Mali with an estimated population of 18 million people has some 8 million registered voters across its nine regions and the district of Bamako, the nation’s capital.
The country is predominantly Muslim, and has no history of religious intolerance, but is scarred by insecurity in the north and central regions characterised by terrorism, jihadist insurgency and Tuareg separatist upheaval. The consequence is that the central government in Bamako lacks effective control of the troubled northern regions of Kidal, Gao and Timbuktu and the central region of Mopti, prompting regional and international interventions since 2012.
In his homily on Sunday July 22, Fr. Benjamin Samake of the 65-year-old Our Lady of Fatima Parish, Bougouni, some 170-km from Bamako in Mali’s southernmost region of Sikasso, urged the population to come out en masse to vote.
Alternating between French and the local Bambara language, Fr. Samake, 55, and a native of Bougouni said: “I am not asking you to vote for candidate A, B or C, but you (voters) should go and vote, and if you have no preferred candidate, vote blank, it is your right.”
He reminded the congregation that the politico-governance challenge facing Mali “is largely Malian and should therefore be addressed first and foremost by Malians themselves.”
The cleric urged Christians, particularly those assigned to electoral duties to show good examples and eschew acts that could comprise the electoral process. He also announced that Mass would be held on Saturday at the Parish to encourage mass political participation on Sunday 29 July, the Election Day.
As in the Mosques, it was observed that men and women also seat separate rows in the Church in Mali.
Twenty-four candidates, including incumbent President Ibrahim Boubacar Keita, 73, and the only female candidate, Madame Djeneba N’Diaye, are contesting the presidency.
Keita, who is seeking a second five-year mandate, and opposition leader Soumaila Cisse, are frontrunners in the July 29 vote ECOWAS has deployed 21 Long-Term Observers (LTOs) in the regions to monitor various stages of the electoral process.

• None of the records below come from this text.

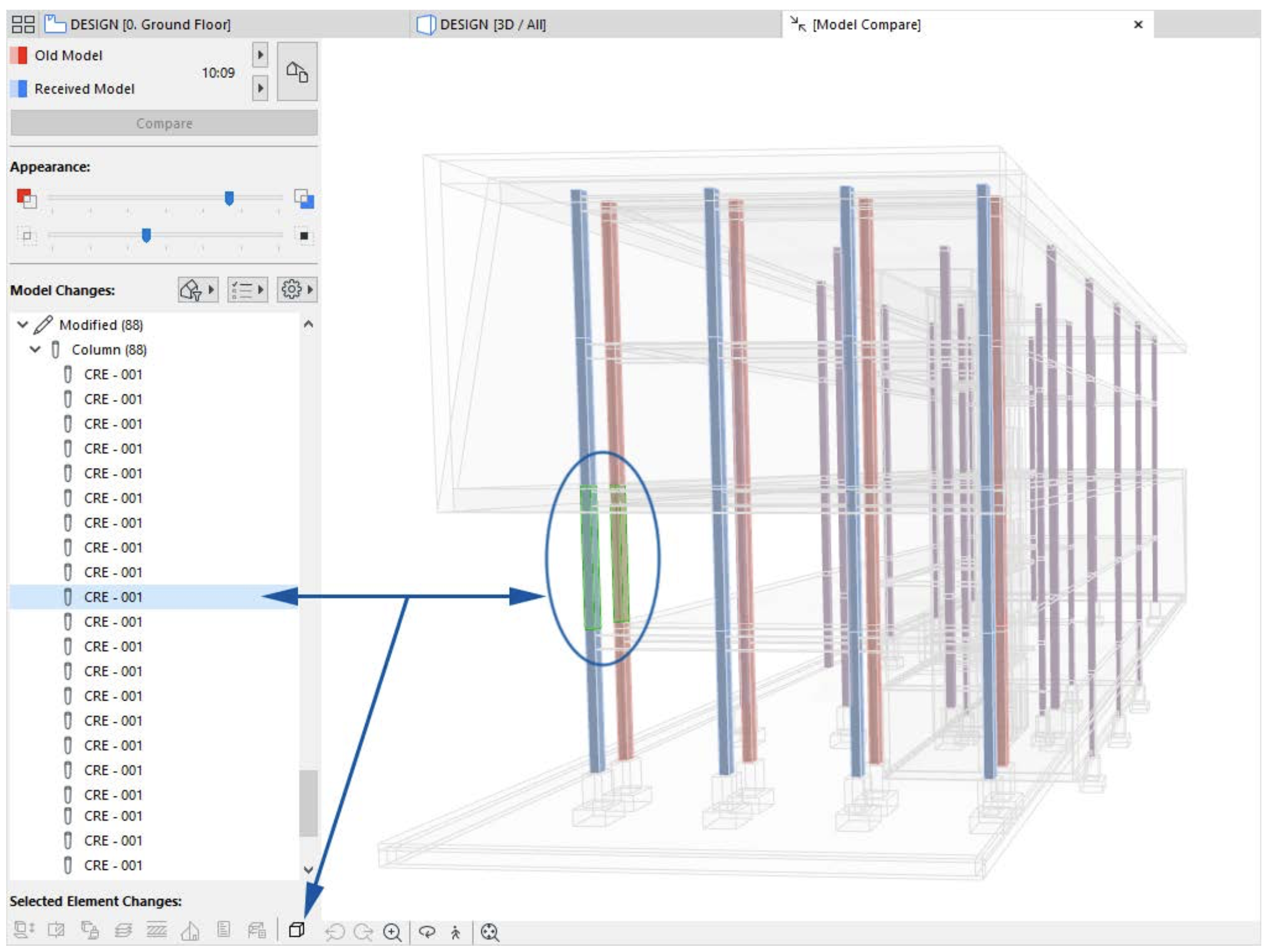Collapse the Column (88) tree node
This screenshot has height=952, width=1267.
(x=35, y=349)
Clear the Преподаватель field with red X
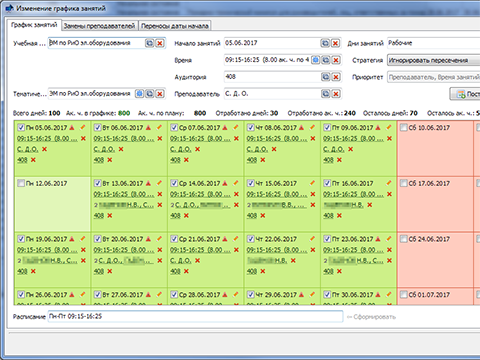 click(x=336, y=94)
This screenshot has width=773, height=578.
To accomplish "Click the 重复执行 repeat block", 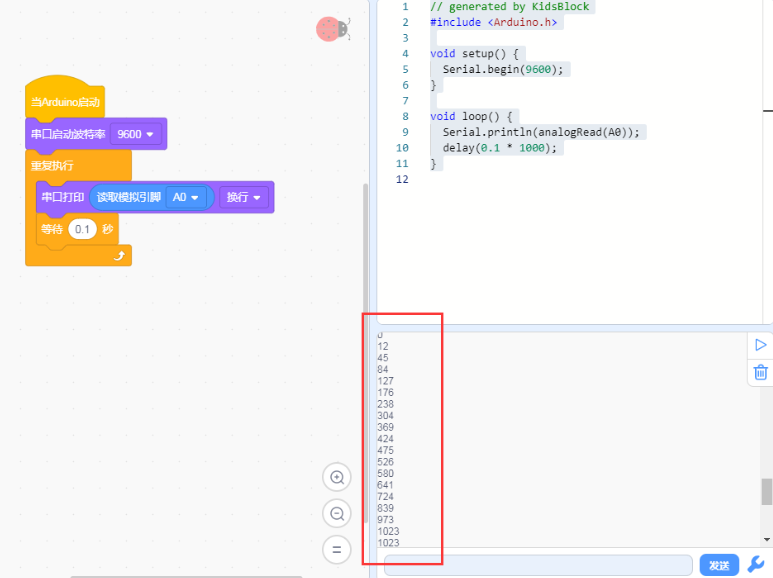I will pyautogui.click(x=53, y=165).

The LTOs and 150 of their Short-term colleagues, due to arrive Mali this week, form the 171-member ECOWAS Observation Mission headed by Ambassador Kadre Desire Ouedraogo, Burkina Faso’s former Prime Minister and ECOWAS Commission President.
Sikasso region has some three million population, and its capital, Sikasso, under 150,000, making it Mali’s second largest city.
Bougouni, a city and commune headquarters has 612,915 inhabitants (301,321 men and 311,594 women), with 219,618 registered voters and 707 polling centres.